Sie sind in den 80er Jahren großgeworden. Nun sitzen sie in einem Konferenzraum. Daheim haben sie langstielige Champagnergläser. Sabine war mal bei Quick, Norbert bei der Bunten, Wolfgang bei P.M., und als sie mal was trinken gegangen sind, haben sie gewettet, wie- drehend Joghurtkulturen sind. Nun sitzen sie da und sollen für Gruner + Jahr eine neue Zeitschrift machen. Vorn steht der Verlagschef. „Service, Service, Service!“ gängelt er, „und an die Zielgruppe denken!“ – „Kein Lifestyle! Lebenslust, Lebensart!“ – „Anzeigenkunden!“ – „Fertigwerden!“ Wochen später: Die Zeit drängt, Mr. G+J bekommt die erste XXLiving-Ausgabe vorgelegt. „Um Gottes willen“ denkt er und sagt: „In Gottes Namen ...“

Derlei kommt einem in den Sinn, wenn man sich durch die „176 Seiten inklusive 68 Anzeigen“ (G+J-Sprecher Heinz Kirchner) blättert, die seit vergangener Woche am Kiosk liegen. Wie sonst ließe sich das uninspiriert zusammengestoppelte Häppcheninfotainment erklären? „Schluckt uns der Euro?“; „Jogging for beginners“; „Die skurrilsten Gesetze der Welt“ usw. – ein unübersichtlicher XXOverkill an XXS-Softnews.

XXLiving ist Ihr Navigator. Sie sind der Kapitän!“ steht aber im Editorial.

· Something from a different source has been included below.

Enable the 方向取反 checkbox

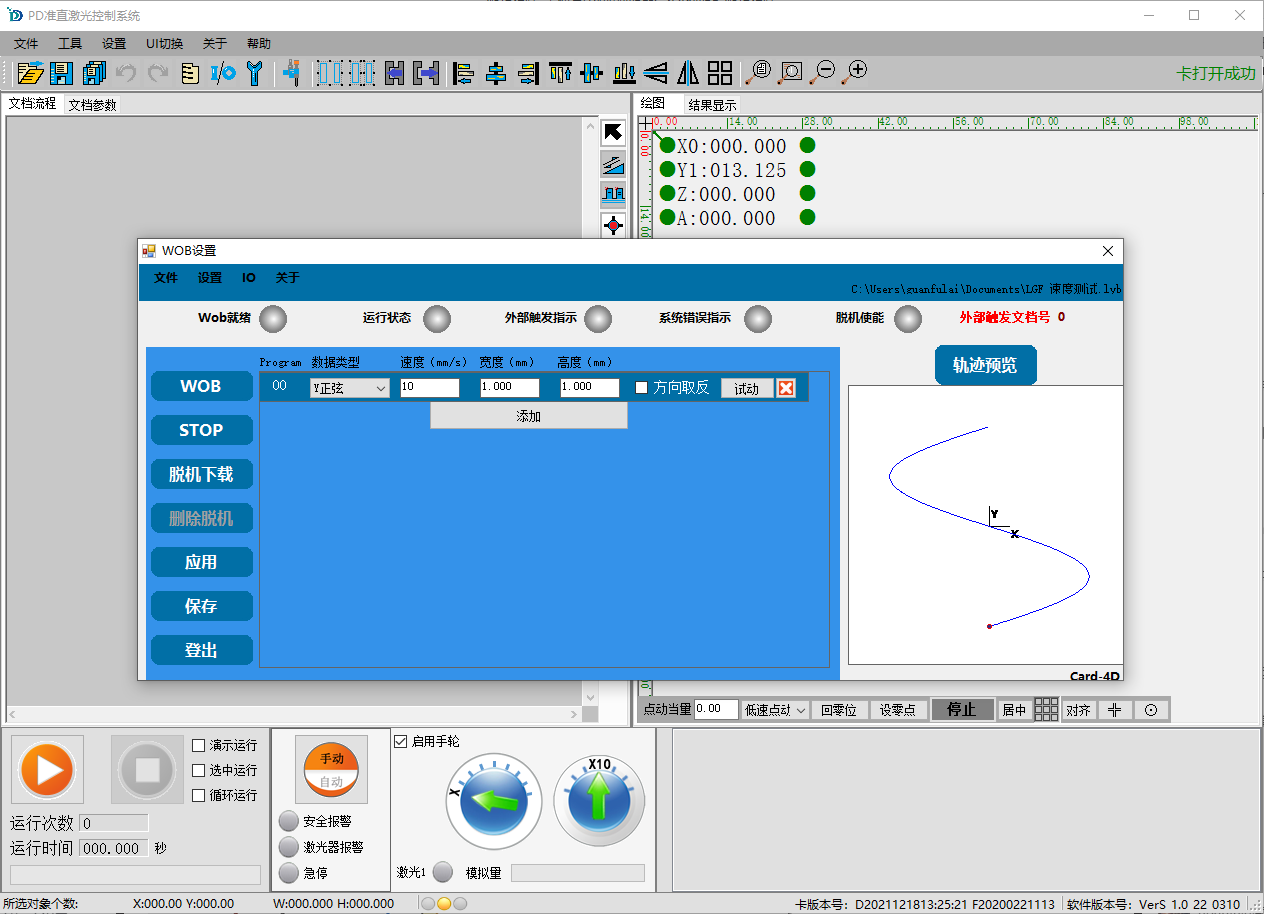642,388
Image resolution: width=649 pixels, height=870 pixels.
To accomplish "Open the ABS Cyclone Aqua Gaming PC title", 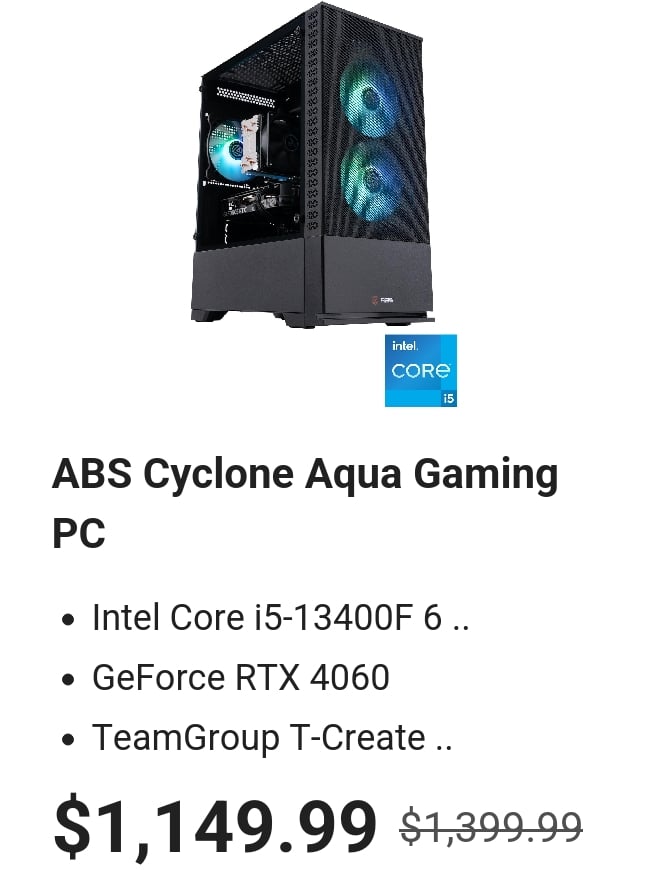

Kopf- und führerlos ist der Navigator, allein einen „Verantwortlichen“ gibt es, Wolfgang Stegers. Der ehemaliger P.M.-Redakteur und „gnadenlose Brabbler“ (Selbsteinschätzung) findet es „wahnsinnig toll, daß im Hause Gruner+Jahr auch eine Zeitung gemacht werden kann, die von Journalisten gemacht wird“. Aber „keine Liftstylezeitung“: „Lebensfreude, Lebensart“, darum gehe es und, „Schwellenängste überwinden zu helfen“ („Schluckt uns der Euro?“ usw.).

„Wir wollen und können den Journalismus nicht neu erfinden“, natürlich. Auch vor dieser journalistischen Bankrotterklärung schreckt Stegers nicht zurück. Und der deutsche Zeitschriftenjournalismus werde mit XXLiving weder untergehen noch neu geschrieben werden.

Das kann man so stehen lassen. Max, GQ, Focus, Bleib gesund (die Kundenzeitschrift der AOK) ... XXLiving plagiiert sie alle, optisch, inhaltlich, stilistisch und schlecht. Außerdem sind die 350.000 Exemplare an den Kiosken noch gar nicht fertig. Auf Seite 24: „Wählen kann man die zwei- oder viertürige Version, den Kastenwagen oder die“ – Hier bricht der Text einfach ab. Und 137 Seiten später endet nicht nur die dortige Handy-Typ-Beratung mitten im Satz, sondern auch die dazugehörigen Infoboxen: „Das erspart Ihnen“ steht dort z.B., und man möchte hinzufügen: “... immerhin eine Handvoll Gewäsch“.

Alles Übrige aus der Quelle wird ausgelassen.